Magdalo party-list Rep. Gary Alejano asked who and how would “responsible” be defined.

Exactly my question 12 years when Arroyo’s Consultative Commission, which she formed to draft a revised Constitution, came up with this proposed provision in the Bill of Rights: "No law shall be passed abridging the responsible exercise of the freedom of speech, of expression, or of the press, or the right of the people peaceably to assemble and petition the Government for redress of grievances.”

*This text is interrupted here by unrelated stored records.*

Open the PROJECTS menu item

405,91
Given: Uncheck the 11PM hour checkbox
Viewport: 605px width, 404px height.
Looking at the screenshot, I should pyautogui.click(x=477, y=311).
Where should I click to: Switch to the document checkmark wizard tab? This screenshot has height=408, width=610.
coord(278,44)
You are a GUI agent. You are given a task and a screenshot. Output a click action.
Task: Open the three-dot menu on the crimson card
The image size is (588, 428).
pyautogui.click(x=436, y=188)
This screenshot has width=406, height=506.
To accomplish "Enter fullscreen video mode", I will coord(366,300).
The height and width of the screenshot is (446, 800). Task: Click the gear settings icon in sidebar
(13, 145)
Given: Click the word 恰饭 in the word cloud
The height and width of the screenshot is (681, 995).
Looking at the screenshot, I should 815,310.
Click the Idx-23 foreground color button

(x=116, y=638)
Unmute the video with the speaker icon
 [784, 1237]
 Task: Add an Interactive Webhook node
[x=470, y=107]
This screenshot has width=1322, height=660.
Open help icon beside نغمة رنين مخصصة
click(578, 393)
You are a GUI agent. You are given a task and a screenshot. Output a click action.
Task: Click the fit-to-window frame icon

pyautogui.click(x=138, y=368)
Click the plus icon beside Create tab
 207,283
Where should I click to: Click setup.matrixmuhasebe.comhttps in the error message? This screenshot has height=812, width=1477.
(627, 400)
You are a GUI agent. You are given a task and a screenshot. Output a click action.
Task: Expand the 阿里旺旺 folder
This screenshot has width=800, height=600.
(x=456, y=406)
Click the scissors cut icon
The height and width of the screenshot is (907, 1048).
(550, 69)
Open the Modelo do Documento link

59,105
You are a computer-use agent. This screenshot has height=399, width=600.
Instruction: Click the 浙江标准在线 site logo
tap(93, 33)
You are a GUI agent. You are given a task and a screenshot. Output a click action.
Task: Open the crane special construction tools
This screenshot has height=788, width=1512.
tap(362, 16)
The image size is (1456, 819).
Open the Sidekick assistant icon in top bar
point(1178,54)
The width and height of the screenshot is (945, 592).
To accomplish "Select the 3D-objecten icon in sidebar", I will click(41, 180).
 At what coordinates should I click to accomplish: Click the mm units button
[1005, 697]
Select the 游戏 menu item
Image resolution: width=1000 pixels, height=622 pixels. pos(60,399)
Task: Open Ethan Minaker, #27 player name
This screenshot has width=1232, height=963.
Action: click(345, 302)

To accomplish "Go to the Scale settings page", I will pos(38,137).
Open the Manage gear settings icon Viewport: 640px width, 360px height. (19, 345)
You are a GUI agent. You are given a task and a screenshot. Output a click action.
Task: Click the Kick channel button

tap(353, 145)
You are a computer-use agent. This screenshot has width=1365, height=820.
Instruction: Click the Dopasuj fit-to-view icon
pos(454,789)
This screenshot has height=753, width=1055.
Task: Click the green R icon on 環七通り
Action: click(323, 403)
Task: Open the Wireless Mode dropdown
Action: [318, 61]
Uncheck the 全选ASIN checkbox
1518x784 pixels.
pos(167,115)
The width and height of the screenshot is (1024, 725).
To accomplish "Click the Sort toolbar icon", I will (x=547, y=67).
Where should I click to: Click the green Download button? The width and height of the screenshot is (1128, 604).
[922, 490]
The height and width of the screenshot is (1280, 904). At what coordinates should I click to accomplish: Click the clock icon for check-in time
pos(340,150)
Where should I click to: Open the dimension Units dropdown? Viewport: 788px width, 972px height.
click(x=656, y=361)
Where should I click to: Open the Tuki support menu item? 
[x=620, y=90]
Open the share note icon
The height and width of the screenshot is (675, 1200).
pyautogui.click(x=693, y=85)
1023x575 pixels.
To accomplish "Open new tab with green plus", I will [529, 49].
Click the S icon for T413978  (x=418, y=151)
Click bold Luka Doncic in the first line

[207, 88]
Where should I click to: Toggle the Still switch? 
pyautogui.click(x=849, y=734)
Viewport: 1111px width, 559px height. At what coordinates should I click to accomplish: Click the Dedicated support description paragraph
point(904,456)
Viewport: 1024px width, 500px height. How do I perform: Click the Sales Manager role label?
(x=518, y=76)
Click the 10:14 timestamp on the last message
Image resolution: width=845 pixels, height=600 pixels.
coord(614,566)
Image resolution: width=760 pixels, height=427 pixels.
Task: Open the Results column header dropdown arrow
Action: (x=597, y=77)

Exactly what Castro is pushing for.

I’ll repeat the question I asked then: “But the proposed change in the freedom of expression provision strikes at the core of our basic rights as a citizen of a democratic country. The key change here is in the word “responsible.” Who will determine what responsible exercise of freedom of speech is? Who will determine what a responsible press is? Who will determine responsible petition for redress of grievances?”

It’s dismaying because reports said the proposed tampering of the press freedom guarantee in the Bill of Rights came from the Presidential Human Rights Committee Secretariat. What kind of Committee of Human Rights is that that is working to diminish protection of human rights?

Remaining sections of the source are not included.